▶ Request
Copy these items word for word.

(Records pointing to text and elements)
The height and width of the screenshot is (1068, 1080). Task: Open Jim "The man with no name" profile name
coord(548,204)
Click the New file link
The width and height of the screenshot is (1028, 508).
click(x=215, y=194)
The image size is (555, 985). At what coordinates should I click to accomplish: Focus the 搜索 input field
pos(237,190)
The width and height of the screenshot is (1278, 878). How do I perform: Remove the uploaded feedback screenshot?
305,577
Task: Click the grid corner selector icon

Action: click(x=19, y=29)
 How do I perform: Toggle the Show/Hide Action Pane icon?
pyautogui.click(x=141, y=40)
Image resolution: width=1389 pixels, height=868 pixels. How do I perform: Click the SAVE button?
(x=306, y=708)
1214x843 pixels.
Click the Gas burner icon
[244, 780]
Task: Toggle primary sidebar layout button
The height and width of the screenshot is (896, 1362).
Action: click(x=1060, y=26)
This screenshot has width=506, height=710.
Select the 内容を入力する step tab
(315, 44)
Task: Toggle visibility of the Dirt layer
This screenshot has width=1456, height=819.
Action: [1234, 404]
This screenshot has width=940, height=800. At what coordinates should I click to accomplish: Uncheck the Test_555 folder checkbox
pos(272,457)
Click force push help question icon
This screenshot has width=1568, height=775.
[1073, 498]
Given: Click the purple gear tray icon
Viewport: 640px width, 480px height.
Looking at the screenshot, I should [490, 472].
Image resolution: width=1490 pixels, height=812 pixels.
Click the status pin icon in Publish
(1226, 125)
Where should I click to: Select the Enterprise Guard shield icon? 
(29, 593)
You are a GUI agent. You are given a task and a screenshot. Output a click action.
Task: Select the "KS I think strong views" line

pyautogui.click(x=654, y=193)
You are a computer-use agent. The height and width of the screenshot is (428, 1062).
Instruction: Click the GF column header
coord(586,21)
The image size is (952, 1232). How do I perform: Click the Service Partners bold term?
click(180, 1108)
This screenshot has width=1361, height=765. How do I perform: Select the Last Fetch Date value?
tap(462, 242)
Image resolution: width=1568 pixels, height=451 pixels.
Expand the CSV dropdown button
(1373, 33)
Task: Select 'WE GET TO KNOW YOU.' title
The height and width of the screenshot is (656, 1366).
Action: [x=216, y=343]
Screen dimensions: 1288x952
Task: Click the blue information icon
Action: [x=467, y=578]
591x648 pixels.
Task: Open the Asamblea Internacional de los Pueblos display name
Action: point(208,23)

▶ Written reply
The height and width of the screenshot is (1068, 1080). Task: Open Jim "The man with no name" profile name
coord(548,204)
Click the New file link
The width and height of the screenshot is (1028, 508).
click(x=215, y=194)
The image size is (555, 985). At what coordinates should I click to accomplish: Focus the 搜索 input field
pos(237,190)
The width and height of the screenshot is (1278, 878). How do I perform: Remove the uploaded feedback screenshot?
305,577
Task: Click the grid corner selector icon

Action: click(x=19, y=29)
 How do I perform: Toggle the Show/Hide Action Pane icon?
pyautogui.click(x=141, y=40)
Image resolution: width=1389 pixels, height=868 pixels. How do I perform: Click the SAVE button?
(x=306, y=708)
1214x843 pixels.
Click the Gas burner icon
[244, 780]
Task: Toggle primary sidebar layout button
The height and width of the screenshot is (896, 1362).
Action: click(x=1060, y=26)
This screenshot has width=506, height=710.
Select the 内容を入力する step tab
(315, 44)
Task: Toggle visibility of the Dirt layer
This screenshot has width=1456, height=819.
Action: [1234, 404]
This screenshot has width=940, height=800. At what coordinates should I click to accomplish: Uncheck the Test_555 folder checkbox
pos(272,457)
Click force push help question icon
This screenshot has width=1568, height=775.
[1073, 498]
Given: Click the purple gear tray icon
Viewport: 640px width, 480px height.
Looking at the screenshot, I should [490, 472].
Image resolution: width=1490 pixels, height=812 pixels.
Click the status pin icon in Publish
(1226, 125)
Where should I click to: Select the Enterprise Guard shield icon? 
(29, 593)
You are a GUI agent. You are given a task and a screenshot. Output a click action.
Task: Select the "KS I think strong views" line

pyautogui.click(x=654, y=193)
You are a computer-use agent. The height and width of the screenshot is (428, 1062).
Instruction: Click the GF column header
coord(586,21)
The image size is (952, 1232). How do I perform: Click the Service Partners bold term?
click(180, 1108)
This screenshot has width=1361, height=765. How do I perform: Select the Last Fetch Date value?
tap(462, 242)
Image resolution: width=1568 pixels, height=451 pixels.
Expand the CSV dropdown button
(1373, 33)
Task: Select 'WE GET TO KNOW YOU.' title
The height and width of the screenshot is (656, 1366).
Action: [x=216, y=343]
Screen dimensions: 1288x952
Task: Click the blue information icon
Action: [x=467, y=578]
591x648 pixels.
Task: Open the Asamblea Internacional de los Pueblos display name
Action: point(208,23)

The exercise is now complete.